■ **Textauszug**:
§

Eine US-Ladenkette sucht bereits automatisch nach Personen, die in irgend einer Filiale des Ladendiebstahls beschuldigt wurden, wie Cnet berichtet. Meldet das Kamerasystem einen Treffer, werden Sicherheitskräfte alarmiert. Auf eine Verurteilung der Person kommt es nicht an, zudem kann es sich um einen Fehlalarm handeln.

Der Systemlieferant bietet schon ein Cloudsystem an, über das verschiedene Unternehmen ihre schwarzen Listen mit Gesichtern Verdächtiger miteinander teilen könnten. Wer einmal auf einer solchen Liste landet, könnte bald erhebliche Schwierigkeiten beim täglichen Einkauf bekommen. Zudem können auch Unverdächtige später in unabsehbarer Weise ausgewertet werden: Manche Systeme rastern und speichern grundsätzlich jedes Gesicht, das sie vor die Linse bekommen.

Außerdem wächst die Zahl der Unternehmen, die ihre Überwachungssysteme für Live-Zugriff der Polizei öffnen – und ihr automatisch bestimmte Treffer melden, selbst wenn die (angeblich) erkannte Person nichts falsch macht. Würde die Polizei selbst überwachen, bräuchte sie einen Anlass und häufig einen Gerichtsbeschluss. Diese Schranken kann sie umgehen, wenn sie auf Kameras und Gesichtserkennung Privater zugreift. Auch an US-Grenzen gibt es immer mehr Gesichtserkennung, und selbst dort ist nicht geregelt, wie hoch die Erkennungssicherheit sein muss, bevor ein gemeldeter Treffer als zuverlässig akzeptiert werden darf.

§

■ **Aufgabe**: Gib aus dem Textauszug zur Gesichtserkennung im Handel den Abschnitt von „Eine US-Ladenkette sucht“ bis einschließlich „die Linse bekommen.“ unverändert wieder.

■ **Datenabschnitt**:
§

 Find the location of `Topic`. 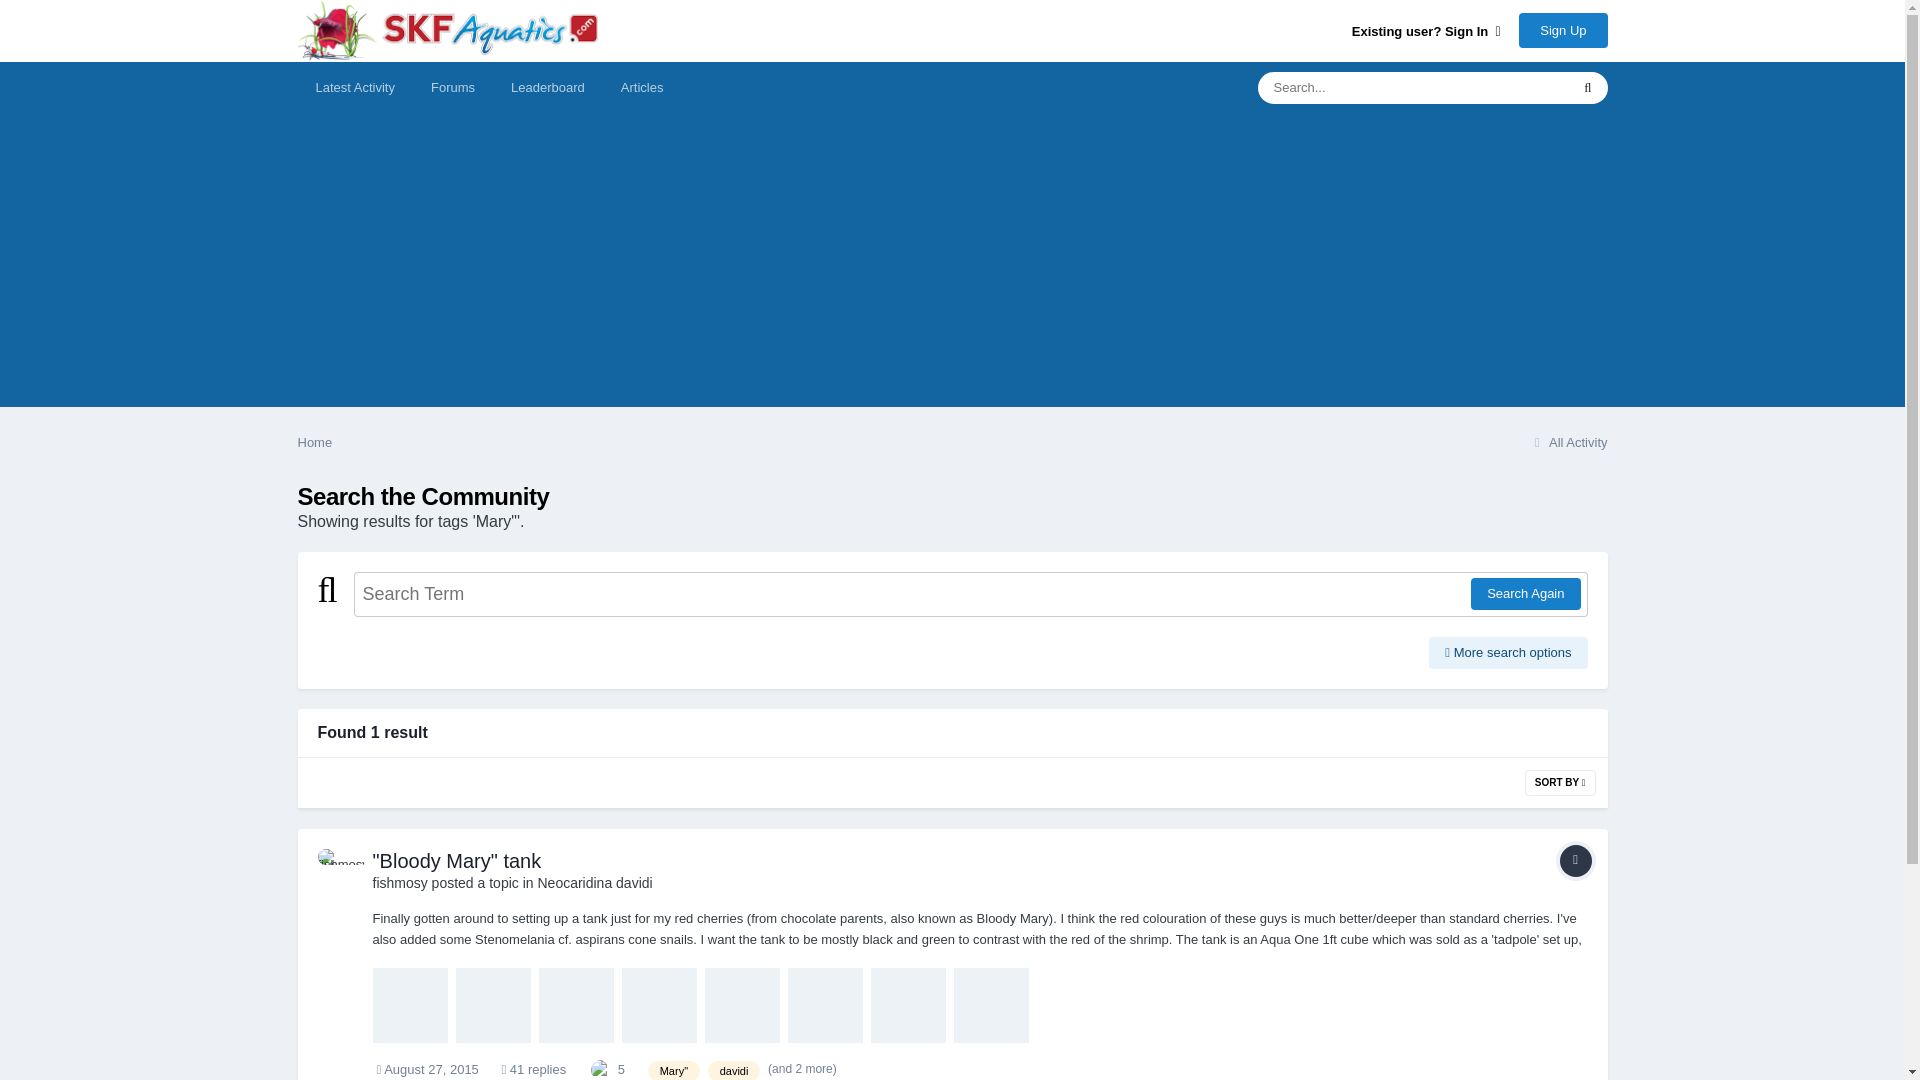

Topic is located at coordinates (1575, 860).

§

■ **Antwort**:
Eine US-Ladenkette sucht bereits automatisch nach Personen, die in irgend einer Filiale des Ladendiebstahls beschuldigt wurden, wie Cnet berichtet. Meldet das Kamerasystem einen Treffer, werden Sicherheitskräfte alarmiert. Auf eine Verurteilung der Person kommt es nicht an, zudem kann es sich um einen Fehlalarm handeln.

Der Systemlieferant bietet schon ein Cloudsystem an, über das verschiedene Unternehmen ihre schwarzen Listen mit Gesichtern Verdächtiger miteinander teilen könnten. Wer einmal auf einer solchen Liste landet, könnte bald erhebliche Schwierigkeiten beim täglichen Einkauf bekommen. Zudem können auch Unverdächtige später in unabsehbarer Weise ausgewertet werden: Manche Systeme rastern und speichern grundsätzlich jedes Gesicht, das sie vor die Linse bekommen.